If companies adopt other solutions it is purely a time-to-market consideration. “If they are going for intermediate solutions, as soon as there is 400 gigabits based on 100-gigabit serial, there is no need for them, whether it is 200-gigabit or 8x50-gigabit modules,” says Rajgarhia.
At the recent ECOC 2017 show, Macom demonstrated a 100-gigabit single-wavelength solution based on its silicon photonics optics and its 100-gigabit PAM-4 DSP chip. MultiPhy also announced a 100-gigabit PAM-4 chip at the show and companies are already testing its silicon.
The expectation is that at OFC 2018 next March, many companies will be demonstrating their 400-gigabit module designs including four-wavelength ones.
Fujitsu Optical Components says it will have a working four-wavelength 400-gigabit module demonstration at the show. “Fujitsu Optical Components favours a 4x100-gigabit solution for 400 gigabits instead of the alternative eight-wavelength solutions,” says Nagakubo. “We believe that eight-wavelength solutions will be short lived until the 4x100-gigabit design becomes available.”
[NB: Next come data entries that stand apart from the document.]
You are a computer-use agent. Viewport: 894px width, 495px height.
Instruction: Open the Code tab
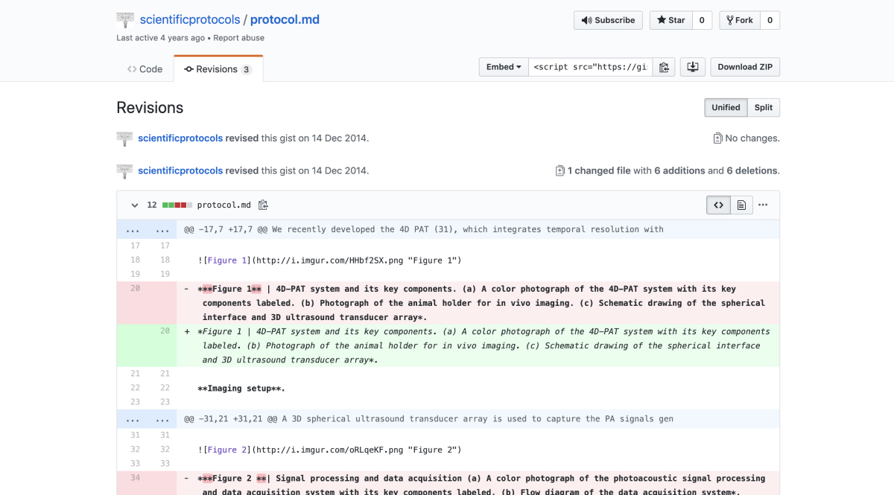pyautogui.click(x=145, y=69)
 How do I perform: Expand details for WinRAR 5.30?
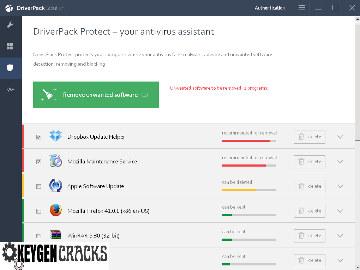pos(340,236)
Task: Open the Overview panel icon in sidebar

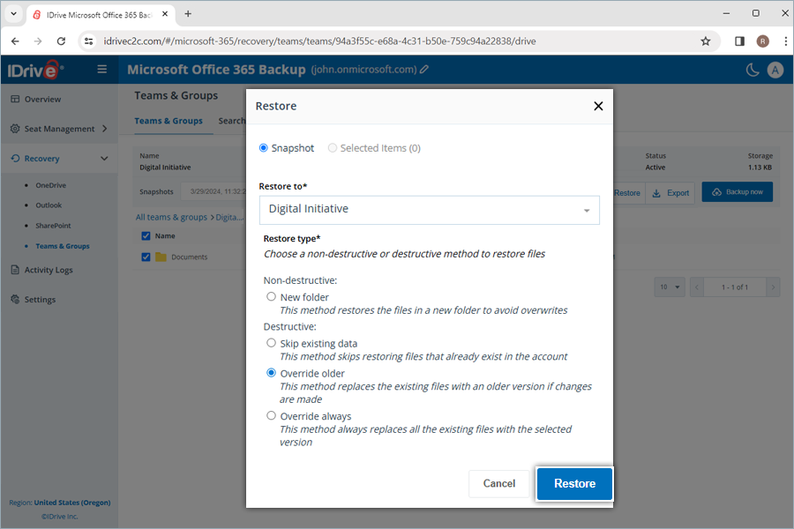Action: (14, 99)
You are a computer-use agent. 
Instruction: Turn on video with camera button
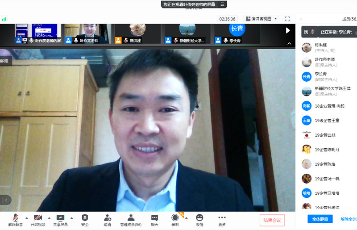[37, 219]
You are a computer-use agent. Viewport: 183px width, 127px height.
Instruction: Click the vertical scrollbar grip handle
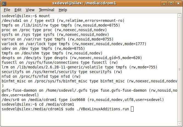point(179,70)
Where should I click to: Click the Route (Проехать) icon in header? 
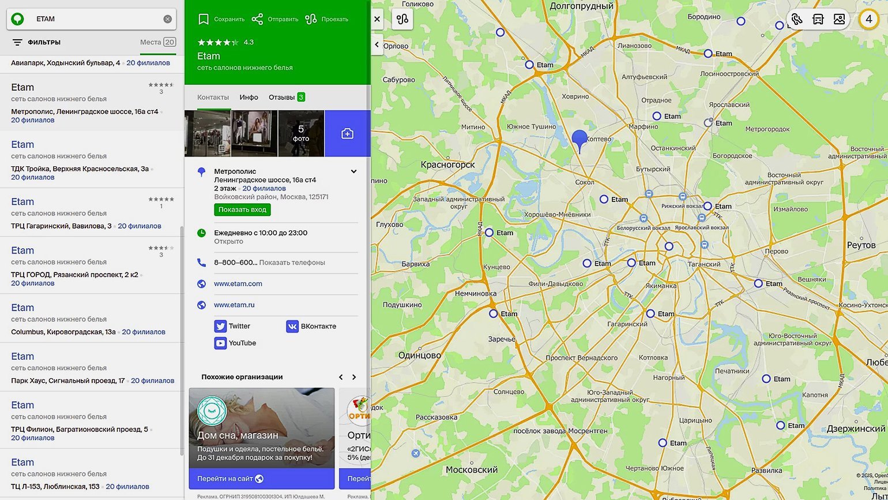click(311, 19)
The roadmap is slipping and slipping because the QSFP-DD is hard, very hard
Challenges and risk
“Everyone understands that, ultimately, the end game is the QSFP-DD but how do we get there?” says Viavi’s Brooks.
He describes as significant the challenges involved in developing a four-wavelength 400-gigabit design. These include signal integrity issues, the optics for 100-gigabit single wavelengths, the PAM-4 DSP, the connectors and the ‘insanely hot and hard’ thermal issues.
“All these problems need to be solved before you can get the QSFP-DD to a wider market,” says Brooks. “The roadmap is slipping and slipping because the QSFP-DD is hard, very hard.”
Lumentum’s Collins says quite a bit of investment has been made to reduce the cost of existing 100-gigabit CWDM4 designs and this investment will continue. “That same technology is basically all you need for 400 gigabits if you can increase the bandwidth to get 50 gigabaud and you are using a technology that is fairly linear so you can switch from NRZ to PAM-4 modulation.”
In other words, extending to a 400-gigabit four-wavelength design becomes an engineering matter if the technology platform that is used can scale.
Microsoft’s Booth is also optimistic. He does not see any challenges that suggest that the industry will fail to deliver the 400-gigabit modules that the large-scale data centre players require: “I feel very confident that the ecosystem will be built out for what we need.”
Module companies backing the most technically-challenging four-wavelength designs face the largest risk, yet also the greatest reward if they deliver by the end of 2018 and into 2019. Any slippage and the players backing alternative designs will benefit.
How the 400-gigabit market transpires will be ‘very interesting’, says Finisar’s Ward: “It will be clear who executes and who does not.”